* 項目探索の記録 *
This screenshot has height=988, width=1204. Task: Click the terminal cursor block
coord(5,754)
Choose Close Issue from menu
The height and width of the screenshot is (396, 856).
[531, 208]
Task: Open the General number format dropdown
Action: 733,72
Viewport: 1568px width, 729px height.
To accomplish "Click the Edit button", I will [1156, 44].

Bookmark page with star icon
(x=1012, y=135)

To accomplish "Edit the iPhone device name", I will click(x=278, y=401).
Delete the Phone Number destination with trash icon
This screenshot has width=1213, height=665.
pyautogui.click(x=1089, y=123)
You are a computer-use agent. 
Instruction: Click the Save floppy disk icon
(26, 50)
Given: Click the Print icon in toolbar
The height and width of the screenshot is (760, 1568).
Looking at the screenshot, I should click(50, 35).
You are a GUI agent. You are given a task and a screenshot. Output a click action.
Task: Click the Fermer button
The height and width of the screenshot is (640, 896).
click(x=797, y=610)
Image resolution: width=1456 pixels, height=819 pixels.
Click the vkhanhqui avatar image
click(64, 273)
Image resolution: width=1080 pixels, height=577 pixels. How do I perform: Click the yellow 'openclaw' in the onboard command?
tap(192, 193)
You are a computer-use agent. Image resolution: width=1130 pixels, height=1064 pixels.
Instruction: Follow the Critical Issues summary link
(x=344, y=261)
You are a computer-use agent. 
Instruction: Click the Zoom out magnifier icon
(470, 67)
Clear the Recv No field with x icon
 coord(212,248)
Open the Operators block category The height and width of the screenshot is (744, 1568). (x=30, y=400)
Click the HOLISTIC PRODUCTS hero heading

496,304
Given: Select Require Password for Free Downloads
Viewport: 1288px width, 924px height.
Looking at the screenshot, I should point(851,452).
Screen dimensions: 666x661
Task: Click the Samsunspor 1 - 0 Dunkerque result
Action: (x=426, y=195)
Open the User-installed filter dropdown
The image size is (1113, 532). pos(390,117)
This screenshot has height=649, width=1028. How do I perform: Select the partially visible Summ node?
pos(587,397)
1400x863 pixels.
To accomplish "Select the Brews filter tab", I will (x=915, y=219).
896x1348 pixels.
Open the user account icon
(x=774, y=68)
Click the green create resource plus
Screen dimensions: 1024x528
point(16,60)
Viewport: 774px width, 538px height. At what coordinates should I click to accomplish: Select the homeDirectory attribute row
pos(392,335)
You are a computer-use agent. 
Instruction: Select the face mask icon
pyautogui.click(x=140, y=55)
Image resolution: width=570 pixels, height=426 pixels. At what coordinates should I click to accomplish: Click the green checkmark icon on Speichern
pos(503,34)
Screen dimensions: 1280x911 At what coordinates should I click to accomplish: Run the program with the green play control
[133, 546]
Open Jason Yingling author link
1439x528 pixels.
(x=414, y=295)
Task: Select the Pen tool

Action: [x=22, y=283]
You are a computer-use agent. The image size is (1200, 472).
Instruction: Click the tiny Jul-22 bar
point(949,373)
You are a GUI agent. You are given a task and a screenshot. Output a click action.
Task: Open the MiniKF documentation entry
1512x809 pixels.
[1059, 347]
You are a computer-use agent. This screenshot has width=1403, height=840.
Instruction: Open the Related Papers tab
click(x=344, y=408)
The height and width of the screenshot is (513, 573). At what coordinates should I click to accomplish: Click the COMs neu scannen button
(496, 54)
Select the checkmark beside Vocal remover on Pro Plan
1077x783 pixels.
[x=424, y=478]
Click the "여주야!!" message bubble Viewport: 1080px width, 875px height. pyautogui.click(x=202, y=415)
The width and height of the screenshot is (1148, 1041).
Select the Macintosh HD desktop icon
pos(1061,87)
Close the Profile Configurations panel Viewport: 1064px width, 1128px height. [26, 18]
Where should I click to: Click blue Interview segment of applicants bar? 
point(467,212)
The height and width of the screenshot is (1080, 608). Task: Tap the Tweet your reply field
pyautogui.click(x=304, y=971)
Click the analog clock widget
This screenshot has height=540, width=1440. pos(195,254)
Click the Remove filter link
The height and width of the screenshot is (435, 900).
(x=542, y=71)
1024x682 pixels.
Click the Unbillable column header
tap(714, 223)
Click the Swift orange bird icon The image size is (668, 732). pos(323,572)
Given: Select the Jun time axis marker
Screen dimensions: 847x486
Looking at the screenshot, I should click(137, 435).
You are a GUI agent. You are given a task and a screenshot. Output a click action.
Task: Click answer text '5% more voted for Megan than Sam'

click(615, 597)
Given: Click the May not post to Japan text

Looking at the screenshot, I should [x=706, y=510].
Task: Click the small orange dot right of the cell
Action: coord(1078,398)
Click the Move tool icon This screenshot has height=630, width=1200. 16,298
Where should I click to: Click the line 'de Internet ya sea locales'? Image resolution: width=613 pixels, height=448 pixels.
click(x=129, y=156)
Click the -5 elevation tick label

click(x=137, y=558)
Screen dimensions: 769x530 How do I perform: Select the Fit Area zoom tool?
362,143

* 作業内容 *
上の行をすべて、一字一句変えずに書き写しなさい。

* 課題の解答 *
This screenshot has height=988, width=1204. Task: Click the terminal cursor block
coord(5,754)
Choose Close Issue from menu
The height and width of the screenshot is (396, 856).
[531, 208]
Task: Open the General number format dropdown
Action: 733,72
Viewport: 1568px width, 729px height.
To accomplish "Click the Edit button", I will [1156, 44].

Bookmark page with star icon
(x=1012, y=135)

To accomplish "Edit the iPhone device name", I will click(x=278, y=401).
Delete the Phone Number destination with trash icon
This screenshot has width=1213, height=665.
pyautogui.click(x=1089, y=123)
You are a computer-use agent. 
Instruction: Click the Save floppy disk icon
(26, 50)
Given: Click the Print icon in toolbar
The height and width of the screenshot is (760, 1568).
Looking at the screenshot, I should click(50, 35).
You are a GUI agent. You are given a task and a screenshot. Output a click action.
Task: Click the Fermer button
The height and width of the screenshot is (640, 896).
click(x=797, y=610)
Image resolution: width=1456 pixels, height=819 pixels.
Click the vkhanhqui avatar image
click(64, 273)
Image resolution: width=1080 pixels, height=577 pixels. How do I perform: Click the yellow 'openclaw' in the onboard command?
tap(192, 193)
You are a computer-use agent. Image resolution: width=1130 pixels, height=1064 pixels.
Instruction: Follow the Critical Issues summary link
(x=344, y=261)
You are a computer-use agent. 
Instruction: Click the Zoom out magnifier icon
(470, 67)
Clear the Recv No field with x icon
 coord(212,248)
Open the Operators block category The height and width of the screenshot is (744, 1568). (x=30, y=400)
Click the HOLISTIC PRODUCTS hero heading

496,304
Given: Select Require Password for Free Downloads
Viewport: 1288px width, 924px height.
Looking at the screenshot, I should point(851,452).
Screen dimensions: 666x661
Task: Click the Samsunspor 1 - 0 Dunkerque result
Action: (x=426, y=195)
Open the User-installed filter dropdown
The image size is (1113, 532). pos(390,117)
This screenshot has height=649, width=1028. How do I perform: Select the partially visible Summ node?
pos(587,397)
1400x863 pixels.
To accomplish "Select the Brews filter tab", I will (x=915, y=219).
896x1348 pixels.
Open the user account icon
(x=774, y=68)
Click the green create resource plus
Screen dimensions: 1024x528
point(16,60)
Viewport: 774px width, 538px height. At what coordinates should I click to accomplish: Select the homeDirectory attribute row
pos(392,335)
You are a computer-use agent. 
Instruction: Select the face mask icon
pyautogui.click(x=140, y=55)
Image resolution: width=570 pixels, height=426 pixels. At what coordinates should I click to accomplish: Click the green checkmark icon on Speichern
pos(503,34)
Screen dimensions: 1280x911 At what coordinates should I click to accomplish: Run the program with the green play control
[133, 546]
Open Jason Yingling author link
1439x528 pixels.
(x=414, y=295)
Task: Select the Pen tool

Action: [x=22, y=283]
You are a computer-use agent. The image size is (1200, 472).
Instruction: Click the tiny Jul-22 bar
point(949,373)
You are a GUI agent. You are given a task and a screenshot. Output a click action.
Task: Open the MiniKF documentation entry
1512x809 pixels.
[1059, 347]
You are a computer-use agent. This screenshot has width=1403, height=840.
Instruction: Open the Related Papers tab
click(x=344, y=408)
The height and width of the screenshot is (513, 573). At what coordinates should I click to accomplish: Click the COMs neu scannen button
(496, 54)
Select the checkmark beside Vocal remover on Pro Plan
1077x783 pixels.
[x=424, y=478]
Click the "여주야!!" message bubble Viewport: 1080px width, 875px height. pyautogui.click(x=202, y=415)
The width and height of the screenshot is (1148, 1041).
Select the Macintosh HD desktop icon
pos(1061,87)
Close the Profile Configurations panel Viewport: 1064px width, 1128px height. [26, 18]
Where should I click to: Click blue Interview segment of applicants bar? 
point(467,212)
The height and width of the screenshot is (1080, 608). Task: Tap the Tweet your reply field
pyautogui.click(x=304, y=971)
Click the analog clock widget
This screenshot has height=540, width=1440. pos(195,254)
Click the Remove filter link
The height and width of the screenshot is (435, 900).
(x=542, y=71)
1024x682 pixels.
Click the Unbillable column header
tap(714, 223)
Click the Swift orange bird icon The image size is (668, 732). pos(323,572)
Given: Select the Jun time axis marker
Screen dimensions: 847x486
Looking at the screenshot, I should click(137, 435).
You are a GUI agent. You are given a task and a screenshot. Output a click action.
Task: Click answer text '5% more voted for Megan than Sam'

click(615, 597)
Given: Click the May not post to Japan text

Looking at the screenshot, I should [x=706, y=510].
Task: Click the small orange dot right of the cell
Action: coord(1078,398)
Click the Move tool icon This screenshot has height=630, width=1200. 16,298
Where should I click to: Click the line 'de Internet ya sea locales'? Image resolution: width=613 pixels, height=448 pixels.
click(x=129, y=156)
Click the -5 elevation tick label

click(x=137, y=558)
Screen dimensions: 769x530 How do I perform: Select the Fit Area zoom tool?
362,143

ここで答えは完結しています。